Directions for this task: Restate exactly the lines that run from the start of the records below to the line containing "Image resolution: width=982", counting both ends, and nothing else; pictures stay out.

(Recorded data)
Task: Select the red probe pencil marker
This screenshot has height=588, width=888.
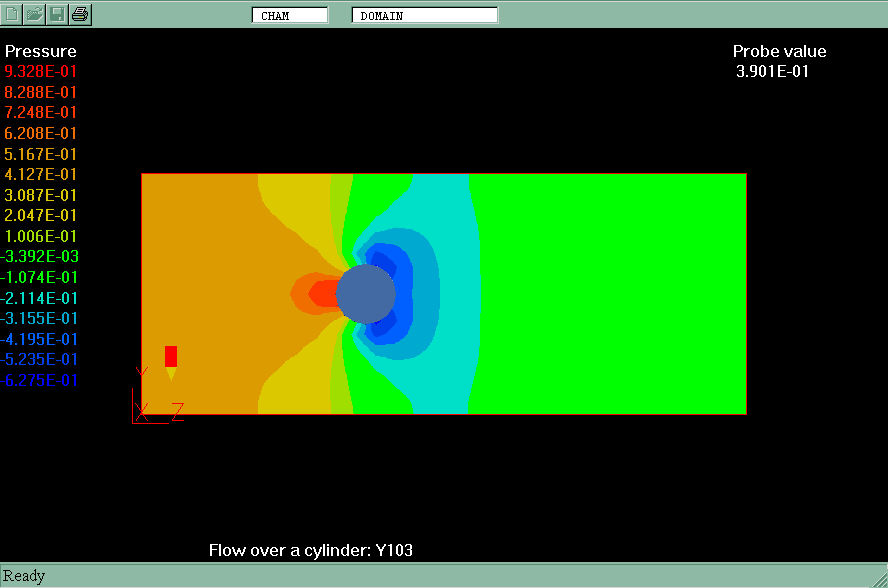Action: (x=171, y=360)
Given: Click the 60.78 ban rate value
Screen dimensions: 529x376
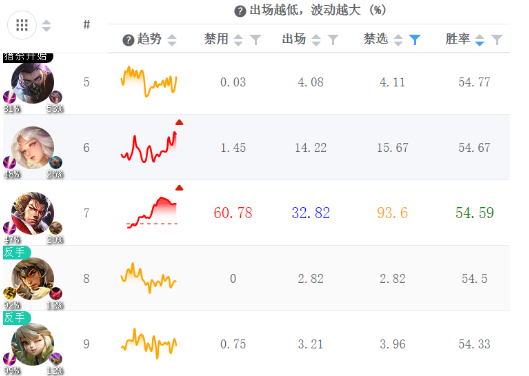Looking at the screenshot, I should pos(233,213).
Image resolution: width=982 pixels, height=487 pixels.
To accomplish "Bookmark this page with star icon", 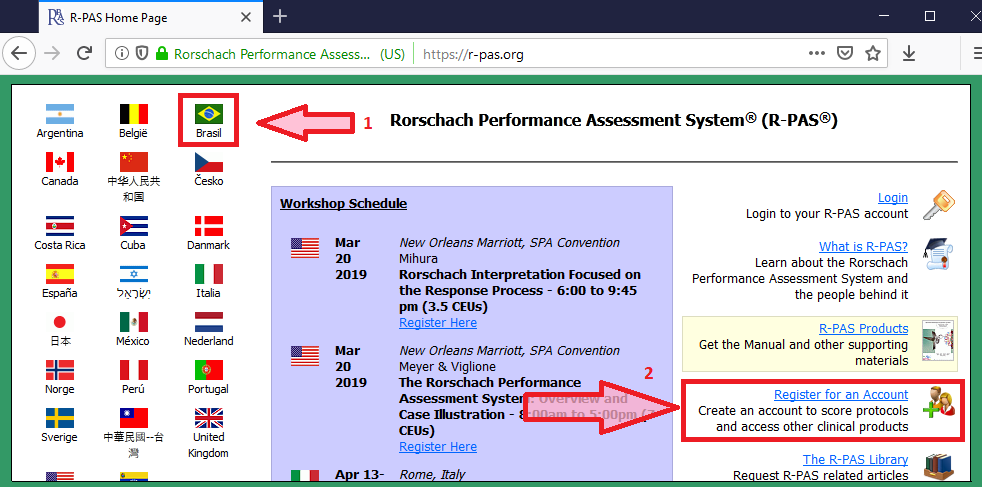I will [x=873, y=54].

Problem solution:
Task: Select the red probe pencil marker
This screenshot has height=588, width=888.
Action: (x=171, y=360)
Given: Click the 60.78 ban rate value
Screen dimensions: 529x376
Looking at the screenshot, I should pos(233,213).
Image resolution: width=982 pixels, height=487 pixels.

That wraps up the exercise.